To do ▸
The answer should contain all of the records below, each one copied word for word.

*** Available records ***

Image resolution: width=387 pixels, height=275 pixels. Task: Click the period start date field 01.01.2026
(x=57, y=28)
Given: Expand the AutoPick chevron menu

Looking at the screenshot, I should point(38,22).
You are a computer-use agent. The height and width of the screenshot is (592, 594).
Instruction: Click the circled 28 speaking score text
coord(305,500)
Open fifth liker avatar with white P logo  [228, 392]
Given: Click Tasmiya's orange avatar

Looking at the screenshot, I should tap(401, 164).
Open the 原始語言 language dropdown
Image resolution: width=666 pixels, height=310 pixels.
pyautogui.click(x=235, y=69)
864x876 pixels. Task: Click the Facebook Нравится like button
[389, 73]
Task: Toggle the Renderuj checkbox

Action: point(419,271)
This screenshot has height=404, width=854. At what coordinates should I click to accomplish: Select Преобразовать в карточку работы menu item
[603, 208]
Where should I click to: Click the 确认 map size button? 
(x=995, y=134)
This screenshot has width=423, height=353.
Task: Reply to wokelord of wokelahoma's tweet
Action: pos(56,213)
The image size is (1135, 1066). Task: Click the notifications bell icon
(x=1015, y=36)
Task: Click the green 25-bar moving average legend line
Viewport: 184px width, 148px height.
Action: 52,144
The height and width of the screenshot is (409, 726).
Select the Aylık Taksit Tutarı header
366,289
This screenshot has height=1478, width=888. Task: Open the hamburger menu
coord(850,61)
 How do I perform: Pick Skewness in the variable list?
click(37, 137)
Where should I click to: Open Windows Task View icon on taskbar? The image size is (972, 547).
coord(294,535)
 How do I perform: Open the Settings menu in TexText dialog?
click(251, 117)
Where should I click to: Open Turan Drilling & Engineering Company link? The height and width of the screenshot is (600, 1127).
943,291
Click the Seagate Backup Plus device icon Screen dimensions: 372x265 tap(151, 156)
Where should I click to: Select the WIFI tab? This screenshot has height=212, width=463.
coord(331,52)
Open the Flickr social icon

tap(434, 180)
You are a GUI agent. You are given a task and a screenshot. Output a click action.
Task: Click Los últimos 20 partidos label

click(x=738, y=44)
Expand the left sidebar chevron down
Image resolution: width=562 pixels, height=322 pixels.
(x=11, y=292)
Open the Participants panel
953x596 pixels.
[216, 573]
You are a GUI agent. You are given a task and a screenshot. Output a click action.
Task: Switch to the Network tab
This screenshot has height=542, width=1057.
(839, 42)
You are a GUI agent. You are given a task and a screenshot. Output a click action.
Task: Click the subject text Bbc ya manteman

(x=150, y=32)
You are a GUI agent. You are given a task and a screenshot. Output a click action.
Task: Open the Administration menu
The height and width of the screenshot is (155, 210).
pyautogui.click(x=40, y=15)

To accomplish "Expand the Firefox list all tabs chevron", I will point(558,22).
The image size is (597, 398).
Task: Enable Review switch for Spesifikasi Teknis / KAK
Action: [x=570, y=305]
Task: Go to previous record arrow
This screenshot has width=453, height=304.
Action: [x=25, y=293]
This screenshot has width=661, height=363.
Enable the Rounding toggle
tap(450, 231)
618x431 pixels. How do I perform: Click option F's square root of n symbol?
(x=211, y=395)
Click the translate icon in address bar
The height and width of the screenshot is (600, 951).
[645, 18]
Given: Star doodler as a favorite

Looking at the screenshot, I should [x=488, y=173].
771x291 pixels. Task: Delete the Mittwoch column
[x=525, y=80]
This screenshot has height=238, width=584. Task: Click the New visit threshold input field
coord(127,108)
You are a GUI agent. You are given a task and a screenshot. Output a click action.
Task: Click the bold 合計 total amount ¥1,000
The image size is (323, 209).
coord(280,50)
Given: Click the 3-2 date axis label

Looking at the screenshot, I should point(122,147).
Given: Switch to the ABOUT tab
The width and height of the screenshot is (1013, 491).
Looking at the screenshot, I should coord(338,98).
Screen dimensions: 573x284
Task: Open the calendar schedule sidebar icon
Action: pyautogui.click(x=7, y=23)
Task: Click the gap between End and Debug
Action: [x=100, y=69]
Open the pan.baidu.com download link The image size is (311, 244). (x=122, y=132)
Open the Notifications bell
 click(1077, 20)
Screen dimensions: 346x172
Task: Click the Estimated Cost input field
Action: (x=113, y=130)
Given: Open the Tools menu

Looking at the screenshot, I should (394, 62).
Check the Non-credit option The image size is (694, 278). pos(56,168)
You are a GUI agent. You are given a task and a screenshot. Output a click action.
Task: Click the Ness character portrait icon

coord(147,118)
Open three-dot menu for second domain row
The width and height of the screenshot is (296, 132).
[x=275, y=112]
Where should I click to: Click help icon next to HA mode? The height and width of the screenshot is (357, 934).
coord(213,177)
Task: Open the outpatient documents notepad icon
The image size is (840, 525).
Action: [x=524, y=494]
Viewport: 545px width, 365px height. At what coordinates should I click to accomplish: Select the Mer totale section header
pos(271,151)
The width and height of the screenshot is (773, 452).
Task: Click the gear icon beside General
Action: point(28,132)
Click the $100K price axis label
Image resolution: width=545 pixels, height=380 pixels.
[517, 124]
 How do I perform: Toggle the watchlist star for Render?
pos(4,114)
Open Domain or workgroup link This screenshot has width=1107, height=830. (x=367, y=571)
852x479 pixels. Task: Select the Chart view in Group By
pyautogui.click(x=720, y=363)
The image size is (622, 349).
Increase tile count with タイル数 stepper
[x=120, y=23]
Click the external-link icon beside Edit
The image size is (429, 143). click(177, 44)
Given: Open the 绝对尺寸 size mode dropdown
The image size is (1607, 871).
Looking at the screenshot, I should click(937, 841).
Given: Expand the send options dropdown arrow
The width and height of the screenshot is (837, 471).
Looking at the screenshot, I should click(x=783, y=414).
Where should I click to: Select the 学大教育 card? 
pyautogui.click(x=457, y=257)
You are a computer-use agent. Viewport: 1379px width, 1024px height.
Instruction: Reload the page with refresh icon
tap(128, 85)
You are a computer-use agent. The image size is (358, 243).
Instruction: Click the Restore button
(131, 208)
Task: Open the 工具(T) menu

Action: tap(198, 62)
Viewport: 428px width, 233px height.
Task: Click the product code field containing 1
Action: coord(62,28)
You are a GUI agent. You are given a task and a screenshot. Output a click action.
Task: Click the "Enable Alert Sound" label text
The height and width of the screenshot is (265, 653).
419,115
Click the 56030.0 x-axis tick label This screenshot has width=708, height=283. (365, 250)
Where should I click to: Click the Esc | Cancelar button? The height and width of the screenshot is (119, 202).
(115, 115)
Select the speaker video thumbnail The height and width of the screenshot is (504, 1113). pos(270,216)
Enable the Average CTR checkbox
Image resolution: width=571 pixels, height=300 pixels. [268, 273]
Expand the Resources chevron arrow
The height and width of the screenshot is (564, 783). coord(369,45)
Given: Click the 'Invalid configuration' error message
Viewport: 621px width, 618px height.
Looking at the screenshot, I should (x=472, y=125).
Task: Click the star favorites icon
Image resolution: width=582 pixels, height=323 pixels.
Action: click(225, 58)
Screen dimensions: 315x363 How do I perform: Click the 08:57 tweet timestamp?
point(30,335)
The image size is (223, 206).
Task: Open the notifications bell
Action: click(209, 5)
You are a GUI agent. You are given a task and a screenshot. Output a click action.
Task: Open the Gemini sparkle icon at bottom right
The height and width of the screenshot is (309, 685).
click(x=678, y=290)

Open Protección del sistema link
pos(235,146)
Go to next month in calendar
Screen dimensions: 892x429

*** End of Available records ***

Result for this task ▸
Image resolution: width=387 pixels, height=275 pixels. Task: Click the period start date field 01.01.2026
(x=57, y=28)
Given: Expand the AutoPick chevron menu

Looking at the screenshot, I should point(38,22).
You are a computer-use agent. The height and width of the screenshot is (592, 594).
Instruction: Click the circled 28 speaking score text
coord(305,500)
Open fifth liker avatar with white P logo  [228, 392]
Given: Click Tasmiya's orange avatar

Looking at the screenshot, I should tap(401, 164).
Open the 原始語言 language dropdown
Image resolution: width=666 pixels, height=310 pixels.
pyautogui.click(x=235, y=69)
864x876 pixels. Task: Click the Facebook Нравится like button
[389, 73]
Task: Toggle the Renderuj checkbox

Action: point(419,271)
This screenshot has height=404, width=854. At what coordinates should I click to accomplish: Select Преобразовать в карточку работы menu item
[603, 208]
Where should I click to: Click the 确认 map size button? 
(x=995, y=134)
This screenshot has width=423, height=353.
Task: Reply to wokelord of wokelahoma's tweet
Action: pos(56,213)
The image size is (1135, 1066). Task: Click the notifications bell icon
(x=1015, y=36)
Task: Click the green 25-bar moving average legend line
Viewport: 184px width, 148px height.
Action: 52,144
The height and width of the screenshot is (409, 726).
Select the Aylık Taksit Tutarı header
366,289
This screenshot has height=1478, width=888. Task: Open the hamburger menu
coord(850,61)
 How do I perform: Pick Skewness in the variable list?
click(37, 137)
Where should I click to: Open Windows Task View icon on taskbar? The image size is (972, 547).
coord(294,535)
 How do I perform: Open the Settings menu in TexText dialog?
click(251, 117)
Where should I click to: Open Turan Drilling & Engineering Company link? The height and width of the screenshot is (600, 1127).
943,291
Click the Seagate Backup Plus device icon Screen dimensions: 372x265 tap(151, 156)
Where should I click to: Select the WIFI tab? This screenshot has height=212, width=463.
coord(331,52)
Open the Flickr social icon

tap(434, 180)
You are a GUI agent. You are given a task and a screenshot. Output a click action.
Task: Click Los últimos 20 partidos label

click(x=738, y=44)
Expand the left sidebar chevron down
Image resolution: width=562 pixels, height=322 pixels.
(x=11, y=292)
Open the Participants panel
953x596 pixels.
[216, 573]
You are a GUI agent. You are given a task and a screenshot. Output a click action.
Task: Switch to the Network tab
This screenshot has height=542, width=1057.
(839, 42)
You are a GUI agent. You are given a task and a screenshot. Output a click action.
Task: Click the subject text Bbc ya manteman

(x=150, y=32)
You are a GUI agent. You are given a task and a screenshot. Output a click action.
Task: Open the Administration menu
The height and width of the screenshot is (155, 210).
pyautogui.click(x=40, y=15)

To accomplish "Expand the Firefox list all tabs chevron", I will point(558,22).
The image size is (597, 398).
Task: Enable Review switch for Spesifikasi Teknis / KAK
Action: [x=570, y=305]
Task: Go to previous record arrow
This screenshot has width=453, height=304.
Action: [x=25, y=293]
This screenshot has width=661, height=363.
Enable the Rounding toggle
tap(450, 231)
618x431 pixels. How do I perform: Click option F's square root of n symbol?
(x=211, y=395)
Click the translate icon in address bar
The height and width of the screenshot is (600, 951).
[645, 18]
Given: Star doodler as a favorite

Looking at the screenshot, I should [x=488, y=173].
771x291 pixels. Task: Delete the Mittwoch column
[x=525, y=80]
This screenshot has height=238, width=584. Task: Click the New visit threshold input field
coord(127,108)
You are a GUI agent. You are given a task and a screenshot. Output a click action.
Task: Click the bold 合計 total amount ¥1,000
The image size is (323, 209).
coord(280,50)
Given: Click the 3-2 date axis label

Looking at the screenshot, I should point(122,147).
Given: Switch to the ABOUT tab
The width and height of the screenshot is (1013, 491).
Looking at the screenshot, I should coord(338,98).
Screen dimensions: 573x284
Task: Open the calendar schedule sidebar icon
Action: pyautogui.click(x=7, y=23)
Task: Click the gap between End and Debug
Action: [x=100, y=69]
Open the pan.baidu.com download link The image size is (311, 244). (x=122, y=132)
Open the Notifications bell
 click(1077, 20)
Screen dimensions: 346x172
Task: Click the Estimated Cost input field
Action: (x=113, y=130)
Given: Open the Tools menu

Looking at the screenshot, I should (394, 62).
Check the Non-credit option The image size is (694, 278). pos(56,168)
You are a GUI agent. You are given a task and a screenshot. Output a click action.
Task: Click the Ness character portrait icon

coord(147,118)
Open three-dot menu for second domain row
The width and height of the screenshot is (296, 132).
[x=275, y=112]
Where should I click to: Click help icon next to HA mode? The height and width of the screenshot is (357, 934).
coord(213,177)
Task: Open the outpatient documents notepad icon
The image size is (840, 525).
Action: [x=524, y=494]
Viewport: 545px width, 365px height. At what coordinates should I click to accomplish: Select the Mer totale section header
pos(271,151)
The width and height of the screenshot is (773, 452).
Task: Click the gear icon beside General
Action: point(28,132)
Click the $100K price axis label
Image resolution: width=545 pixels, height=380 pixels.
[517, 124]
 How do I perform: Toggle the watchlist star for Render?
pos(4,114)
Open Domain or workgroup link This screenshot has width=1107, height=830. (x=367, y=571)
852x479 pixels. Task: Select the Chart view in Group By
pyautogui.click(x=720, y=363)
The image size is (622, 349).
Increase tile count with タイル数 stepper
[x=120, y=23]
Click the external-link icon beside Edit
The image size is (429, 143). click(177, 44)
Given: Open the 绝对尺寸 size mode dropdown
The image size is (1607, 871).
Looking at the screenshot, I should click(937, 841).
Given: Expand the send options dropdown arrow
The width and height of the screenshot is (837, 471).
Looking at the screenshot, I should click(x=783, y=414).
Where should I click to: Select the 学大教育 card? 
pyautogui.click(x=457, y=257)
You are a computer-use agent. Viewport: 1379px width, 1024px height.
Instruction: Reload the page with refresh icon
tap(128, 85)
You are a computer-use agent. The image size is (358, 243).
Instruction: Click the Restore button
(131, 208)
Task: Open the 工具(T) menu

Action: tap(198, 62)
Viewport: 428px width, 233px height.
Task: Click the product code field containing 1
Action: coord(62,28)
You are a GUI agent. You are given a task and a screenshot. Output a click action.
Task: Click the "Enable Alert Sound" label text
The height and width of the screenshot is (265, 653).
419,115
Click the 56030.0 x-axis tick label This screenshot has width=708, height=283. (365, 250)
Where should I click to: Click the Esc | Cancelar button? The height and width of the screenshot is (119, 202).
(115, 115)
Select the speaker video thumbnail The height and width of the screenshot is (504, 1113). pos(270,216)
Enable the Average CTR checkbox
Image resolution: width=571 pixels, height=300 pixels. [268, 273]
Expand the Resources chevron arrow
The height and width of the screenshot is (564, 783). coord(369,45)
Given: Click the 'Invalid configuration' error message
Viewport: 621px width, 618px height.
Looking at the screenshot, I should (x=472, y=125).
Task: Click the star favorites icon
Image resolution: width=582 pixels, height=323 pixels.
Action: click(225, 58)
Screen dimensions: 315x363 How do I perform: Click the 08:57 tweet timestamp?
point(30,335)
The image size is (223, 206).
Task: Open the notifications bell
Action: click(209, 5)
You are a GUI agent. You are given a task and a screenshot. Output a click action.
Task: Open the Gemini sparkle icon at bottom right
The height and width of the screenshot is (309, 685).
click(x=678, y=290)

Open Protección del sistema link
pos(235,146)
Go to next month in calendar
Screen dimensions: 892x429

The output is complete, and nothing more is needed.